Similarly, to revive one of the most spirited debates of this season, why did the show feature Sonos sans pedals? One of the group members wrote a really good post over at SIN3G in which he explained that at first they thought they could use their pedals, then found out they couldn't, then stuck with the show, with their current group members and structure, not out of any belief they would win the competition, but just to get more exposure for the group. Don't get me wrong--I love Sonos, and I think it's fantastic more people have heard of and are listening to them now than ever before, but it's this sort of forcing a square peg into a round hole that really comes back to bite the larger show in the end.

5) Make The Sing-Off a live show with viewer voting all the way through. This is my most radical suggestion, and I openly acknowledge that there are buttloads of logistical complications and costs that would come with this that my limited TV production experience won’t allow me to understand. Putting that aside, there’s something electric about watching a competition happen live, and something inherently less satisfying about analyzing and debating a competition that was almost entirely filmed three or four months ago.

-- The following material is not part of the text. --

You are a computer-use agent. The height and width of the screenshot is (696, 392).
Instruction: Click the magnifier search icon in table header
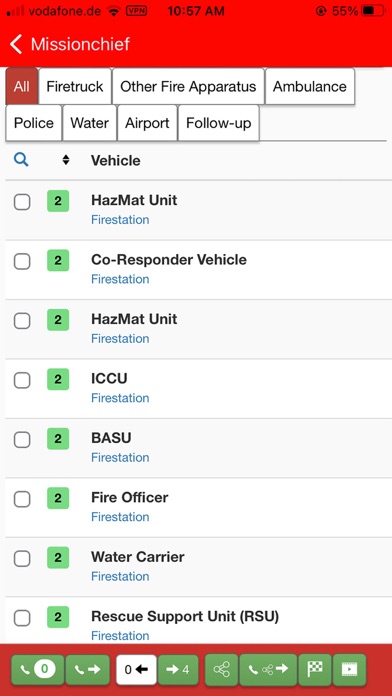(x=21, y=160)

In addition, few things fuel fervor in an audience like a sense of participation—like their decision to call or text in a vote will have an impact on the show, and like they are, in some small way, responsible for helping their favorites reach the next round of a competition. It’s great that America picks the final winner, but getting the audience invested over a period of weeks would make for all the richer of an experience.